Orquesta Borinquen – Pa' Que Tu Lo Sepas

This latest album from Orquesta Borinquen, Pa' Que Tu Lo Sepas, delivers a salsa dancer’s dream from a traditional salsa band in 2018: nice music rooted in the salsa/mambo tradition with ever improving technical skills in both musicianship and sound recording. In other words, the band takes the best of what modernity can offer without compromising its music signature. The result is a variety of salsa (plus a bolero and cha-cha-cha/descarga) which both DJs and dance teachers can offer to both novices and experienced dancers alike. Novices will find themselves at ease with the clear beat and experienced dancers will tune into the brilliant, rich, but never overwhelming, arrangements. Indeed, the arrangements and their executions are impressive, providing the cherry on the cake of this album.

From a dancer’s perspective, the salsa on this CD come with a consistent sound married with diverse aftertastes: ‘romantica’ in ‘Ay Negra’ and ‘Ella Es’, salsa dura in ‘Americano Latino’, ‘Puerto Rican’ in ‘Yo Tengo una Cura‘ and ’Señor Maracas’ and even a feel of timba in ‘Carolina’. There is also a salsa in English on ‘Never Knew I Needed’. If the latter is not your taste, don’t turn the CD off, because a gem is to come. The final track of the CD is a fantastic bolero, as good as any bolero of the golden age, magnificently sung.

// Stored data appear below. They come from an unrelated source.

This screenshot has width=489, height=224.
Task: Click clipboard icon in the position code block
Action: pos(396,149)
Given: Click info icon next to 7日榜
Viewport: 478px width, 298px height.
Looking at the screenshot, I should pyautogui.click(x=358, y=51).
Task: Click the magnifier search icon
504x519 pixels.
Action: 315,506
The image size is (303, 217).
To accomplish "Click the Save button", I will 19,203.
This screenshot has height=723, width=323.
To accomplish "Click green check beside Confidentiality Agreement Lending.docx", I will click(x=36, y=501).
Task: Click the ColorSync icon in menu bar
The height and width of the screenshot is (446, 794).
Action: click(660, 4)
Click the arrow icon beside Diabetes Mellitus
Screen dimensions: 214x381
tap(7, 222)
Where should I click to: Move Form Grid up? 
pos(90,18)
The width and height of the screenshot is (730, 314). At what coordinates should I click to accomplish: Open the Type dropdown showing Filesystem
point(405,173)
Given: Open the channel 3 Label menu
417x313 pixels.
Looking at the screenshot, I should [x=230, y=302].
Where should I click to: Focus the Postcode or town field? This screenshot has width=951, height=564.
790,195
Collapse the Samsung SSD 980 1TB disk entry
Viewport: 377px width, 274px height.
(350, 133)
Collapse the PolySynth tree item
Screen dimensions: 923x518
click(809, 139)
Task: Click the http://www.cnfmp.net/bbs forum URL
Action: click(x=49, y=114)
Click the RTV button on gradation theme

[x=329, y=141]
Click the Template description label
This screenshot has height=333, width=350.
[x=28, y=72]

All their music and more information can be found at

Well done Orquesta Borinquen!

Manolin - Jaque Mate :

As crazy as it may sound, when I think of Manolin it is Mozart who comes into my mind. There is no musical connection of course; it is just the impression of Manolin’s personality which I get from hearing his music. Nothing seems to be too serious in his songs, in which over-romantic verses always come up with a touch of irony, as if the he wanted to amaze you with poetic acrobatics rather than with the meaning of the sentence. But, everything flows very naturally, almost obviously. As with Mozart, I like to stick to the image of a Manolin who writes music and lyrics at the same time in a single spur of inspiration. Manolin’s music is often portrayed as ‘romantic timba’ as the Cuban equivalent of romantic salsa; the analogy makes sense, but I do not like it, I like to think of his timba as sweet, or cheeky.

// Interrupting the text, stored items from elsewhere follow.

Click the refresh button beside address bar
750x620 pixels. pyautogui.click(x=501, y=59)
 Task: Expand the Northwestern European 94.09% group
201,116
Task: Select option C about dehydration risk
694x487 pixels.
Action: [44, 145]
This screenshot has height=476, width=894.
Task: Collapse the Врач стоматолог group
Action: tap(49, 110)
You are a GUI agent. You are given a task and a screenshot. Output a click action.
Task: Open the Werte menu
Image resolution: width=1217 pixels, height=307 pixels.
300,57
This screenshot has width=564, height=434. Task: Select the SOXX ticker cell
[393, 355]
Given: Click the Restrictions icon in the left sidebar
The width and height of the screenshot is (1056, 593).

It must be clear from all this that when I listen to this CD I tune completely into it. It is for me one of those CDs which, once it starts, you simply can not turn off. Actually the introductory song is the less impressive, at least for me; “Y Ahora Baila” was clearly designed to be a dance hit, but it is a bit too funk for my tastes and lacks the magic which flows over in the rest of the CD. “La Hiciste Buena “ and “Jaque Mate” are the other powerful and fast tracks. All other songs have a gentle swing, slow pace, and hypnotic rhythm to them; they are meant to be romantic love songs, but they fill me with the demand to dance to which you can’t say no.

Musically this is a relatively simple CD; and not by chance, since this simplicity allows you to tune in mostly on Manolin’s voice, melody and lyrics. The overall arrangements rely on the piano and the bass. The bass busies itself constantly, going much farther than the tamed role it plays in son or non-cuban salsa; it is worth to spend some time listening to it, and notice how much it adds to the syncopation and what tight connection it carries with the percussion. The piano is unusually simple for a timba CD, but famous for the nice tumbaos.. you could easily dance just to it. The brass section may be a bit disappointing, often playing a simple voice, but the entire point is not to overwhelm you, and let you tune into sweet cheeky timba. Irresistible.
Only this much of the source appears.